IL-6调控STAT3/Notch信号通路促进胰腺癌细胞增殖 迁移及化疗抵抗的机制研究

Mechanisms of IL-6 regulating STAT3/Notch signaling pathway to promote the proliferation,migration and chemotherapy resistance of pancreatic cancer cells

目的观察白细胞介素(IL-6)对胰腺癌细胞的影响,并分析其机制。方法选取对数生长期胰腺癌细胞,随机分组:对照组,正常培养;IL-6组:IL-6终浓度为50 ng·ml^(-1)的培养基培养;IL-6+JSI-124组:含50 ng·ml^(-1) IL-6和0.1μmol·L^(-1) JSI-124(STAT3磷酸化特异性抑制剂)的培养基培养;IL-6+DAPT组:含50 ng·ml^(-1) IL-6和50μmol·L^(-1) DAPT(Notch通路抑制剂)的培养基培养。Western blot检测p-STAT3/STAT3、Notch1、Hes1蛋白表达,transwell实验检查细胞迁移。建立顺铂耐药细胞模型,分析Ki-67、MMP-9和P-gp蛋白水平。裸鼠成瘤实验验证IL-6对瘤体STAT3/Notch信号通路的影响。结果与IL-6组比较,IL-6+JSI-124组和IL-6+DAPT组p-STAT3/STAT3、Notch1、Hes1表达水平下调,增值率降低,迁移水平下调(P<0.05);与IL-6组比较,IL-6+JSI-124组和IL-6+DAPT组增殖率下调,IC 50降低,Ki-67、MMP-9和P-gp表达下调(P<0.05)。与顺铂组抑瘤率[(67.12±2.32)%]比较,IL-6+顺铂组抑瘤率[(21.71±1.37)%]明显下调(P<0.01),p-STAT3/STAT3、Notch1、Hes1表达上调(P<0.05)。结论IL-6调节STAT3/Notch通路促进胰腺癌sw1990细胞增殖、迁移和耐药。
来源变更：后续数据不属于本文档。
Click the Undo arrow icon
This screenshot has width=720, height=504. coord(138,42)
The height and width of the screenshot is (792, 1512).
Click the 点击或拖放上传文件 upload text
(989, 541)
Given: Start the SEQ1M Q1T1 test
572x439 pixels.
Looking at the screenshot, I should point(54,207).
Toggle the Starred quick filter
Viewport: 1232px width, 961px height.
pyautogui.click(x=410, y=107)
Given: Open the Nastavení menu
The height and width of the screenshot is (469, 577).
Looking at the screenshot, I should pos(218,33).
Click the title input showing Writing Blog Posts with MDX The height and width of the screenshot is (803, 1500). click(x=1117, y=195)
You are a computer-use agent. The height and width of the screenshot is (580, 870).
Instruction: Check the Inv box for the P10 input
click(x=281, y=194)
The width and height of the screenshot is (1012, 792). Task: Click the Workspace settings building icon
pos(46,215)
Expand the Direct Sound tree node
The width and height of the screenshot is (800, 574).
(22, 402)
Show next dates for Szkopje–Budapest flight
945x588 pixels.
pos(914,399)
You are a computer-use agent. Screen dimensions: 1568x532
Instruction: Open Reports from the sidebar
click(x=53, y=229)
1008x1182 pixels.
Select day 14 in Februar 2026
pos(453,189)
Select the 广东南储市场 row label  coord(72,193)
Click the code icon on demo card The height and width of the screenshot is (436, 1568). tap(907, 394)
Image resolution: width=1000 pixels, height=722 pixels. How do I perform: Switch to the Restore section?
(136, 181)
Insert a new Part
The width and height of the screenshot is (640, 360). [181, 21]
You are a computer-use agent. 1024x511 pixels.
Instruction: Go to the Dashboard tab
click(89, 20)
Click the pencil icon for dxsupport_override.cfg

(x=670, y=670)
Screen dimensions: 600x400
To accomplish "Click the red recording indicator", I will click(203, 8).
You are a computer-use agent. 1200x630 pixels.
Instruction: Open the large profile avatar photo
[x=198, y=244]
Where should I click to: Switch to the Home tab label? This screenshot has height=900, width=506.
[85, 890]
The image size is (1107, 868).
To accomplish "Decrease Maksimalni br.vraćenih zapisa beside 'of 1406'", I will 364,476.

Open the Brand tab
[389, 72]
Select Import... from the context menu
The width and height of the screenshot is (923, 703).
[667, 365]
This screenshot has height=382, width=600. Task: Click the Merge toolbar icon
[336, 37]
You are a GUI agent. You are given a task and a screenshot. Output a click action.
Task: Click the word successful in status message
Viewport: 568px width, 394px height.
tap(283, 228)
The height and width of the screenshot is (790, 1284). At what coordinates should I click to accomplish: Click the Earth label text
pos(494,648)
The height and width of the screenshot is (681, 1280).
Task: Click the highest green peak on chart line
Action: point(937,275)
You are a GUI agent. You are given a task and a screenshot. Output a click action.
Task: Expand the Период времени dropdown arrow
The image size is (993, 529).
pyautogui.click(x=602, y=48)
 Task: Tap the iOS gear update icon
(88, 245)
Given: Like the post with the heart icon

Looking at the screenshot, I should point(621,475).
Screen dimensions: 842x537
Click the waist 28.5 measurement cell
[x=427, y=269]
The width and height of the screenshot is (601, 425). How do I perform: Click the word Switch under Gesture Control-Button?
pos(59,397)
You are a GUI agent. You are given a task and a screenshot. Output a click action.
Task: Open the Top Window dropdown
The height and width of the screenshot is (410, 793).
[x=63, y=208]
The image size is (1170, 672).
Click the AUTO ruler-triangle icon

Objective To observe the effect of IL-6 on pancreatic cancer cells and analyze its mechanism.Methods Pancreatic cancer cells in logarithmic phase were randomly divided into:control group was normally cultured;IL-6 group was cultured with the final concentration of 50 ng·ml^(-1) IL-6;IL-6+JSI-124 group was cultured with 50 ng·ml^(-1) IL-6 and 0.1μmol·L^(-1) JSI-124(STAT3 phosphorylation specific inhibitor);IL-6+DAPT group was cultured with 50 ng·ml^(-1) IL-6 and 50μmol·L^(-1) DAPT(Notch pathway inhibitor).The expression levels of p-STAT3,STAT3,Notch1 and Hes1 were detected with Western blot,cell migration with Transwell test.The cis-platin resistant cell model was established,levels of Ki-67,MMP-9 and P-gp protein were analyzed.Influences of IL-6 on tumor STAT3/Notch signaling pathway were verified via the tumor formation in nude mice.Results Compared with IL-6 group,the expression levels of p-STAT3/STAT3,Notch1 and Hes1 as well as proliferation rates and migration levels in IL-6+JSI-124 and IL-6+DAPT group lowered(P<0.05);compared with IL-6 group,proliferation rates,IC 50 and the expression levels of Ki-67,MMP-9 and P-gp in IL-6+JSI-124 and IL-6+DAPT group lowered(P<0.05).Compared with the tumor inhibition rate of cisplatin group[(67.12±2.32)%],that of cisplatin+IL-6 group[(21.71±1.37)%]significantly lowered(P<0.01),and the expression levels of p-STAT3/STAT3,Notch1 and Hes1 significantly increased(P<0.05).Conclusion IL-6 regulating STAT3/Notch signaling pathway promotes the proliferation,migration and drug resistance of pancreatic cancer sw1990 cells.